• [TASK BRIEF]
Nothing but the lines from the one that holds "Toggle Hide Static Members in Outline" through the end of the material should be repeated, each exactly as it stands, and pictures stay out.

• [DATASET EXCERPTS]
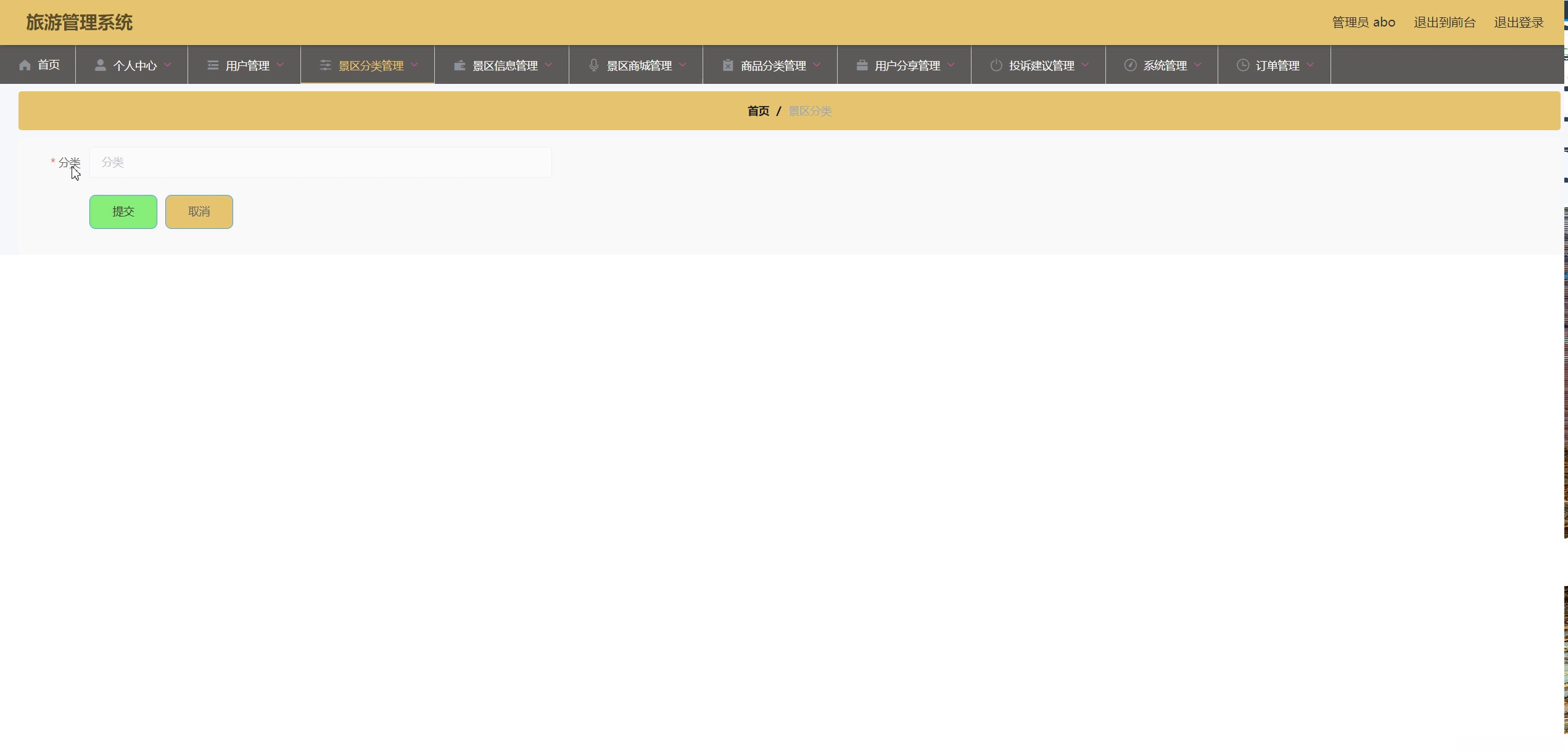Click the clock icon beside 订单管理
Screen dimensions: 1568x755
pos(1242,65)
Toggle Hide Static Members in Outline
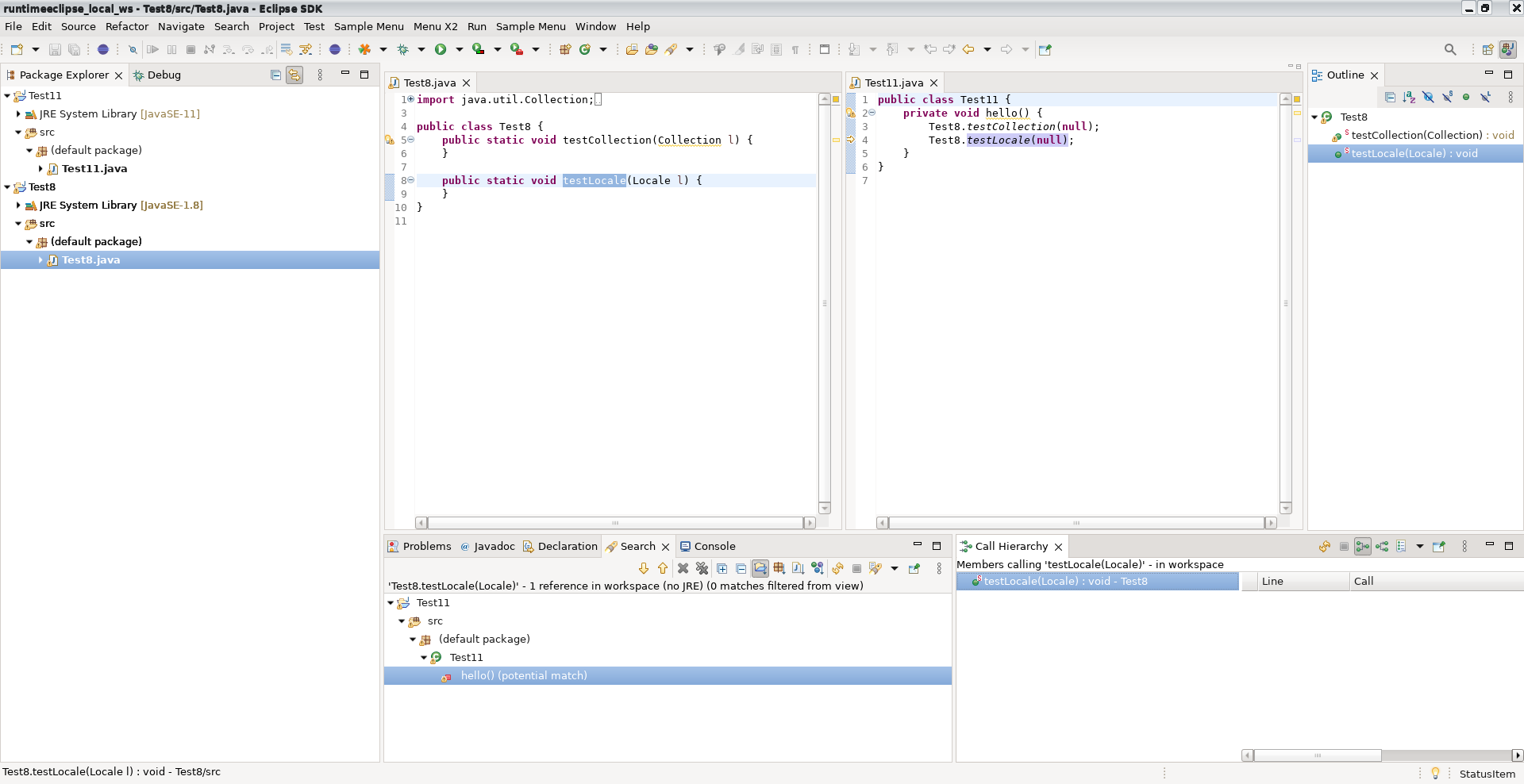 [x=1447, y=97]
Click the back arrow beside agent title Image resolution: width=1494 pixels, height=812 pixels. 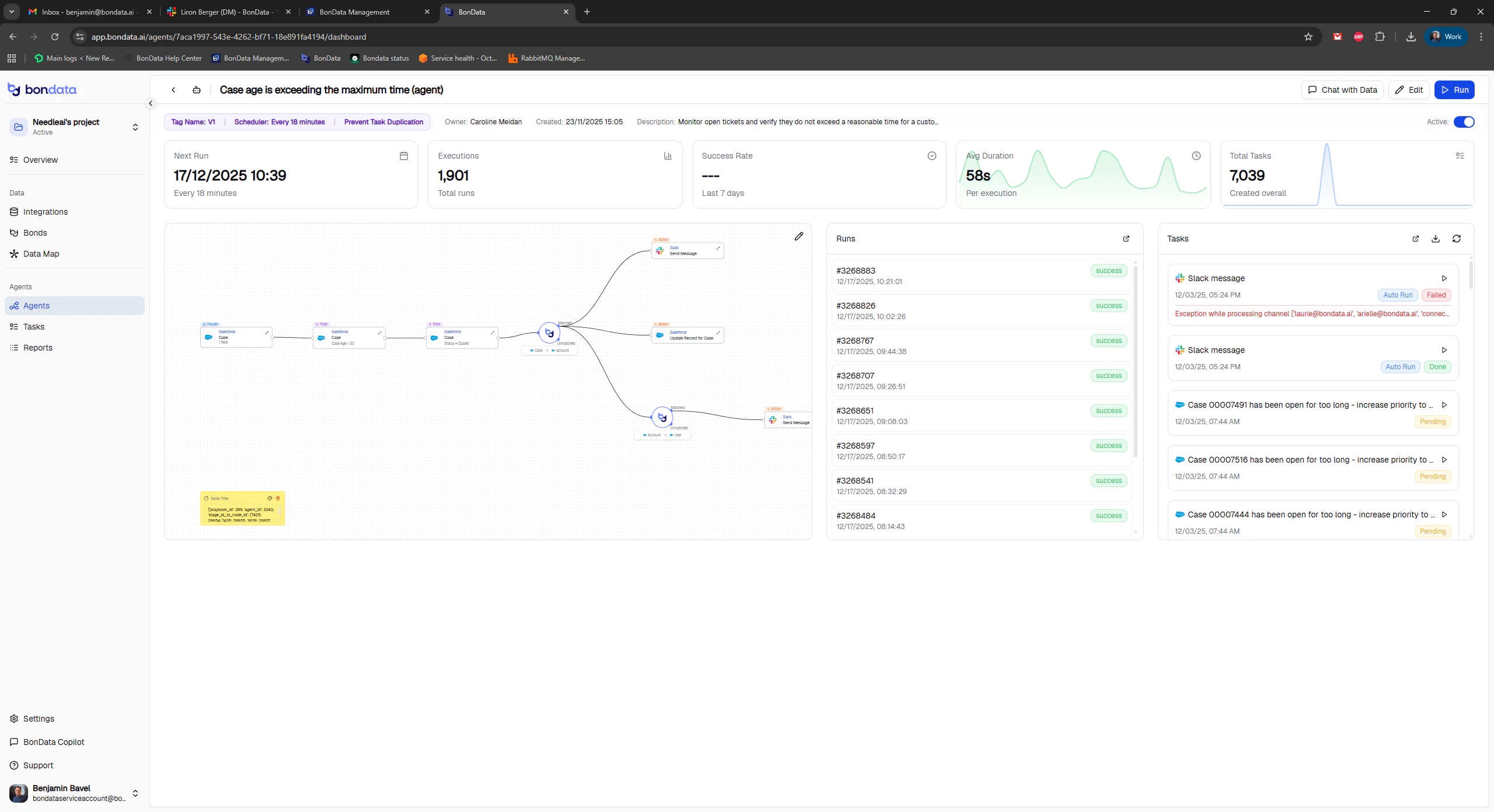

• [RESULT OF THIS EXERCISE]
Toggle Hide Static Members in Outline
 [x=1447, y=97]
Click the back arrow beside agent title Image resolution: width=1494 pixels, height=812 pixels. 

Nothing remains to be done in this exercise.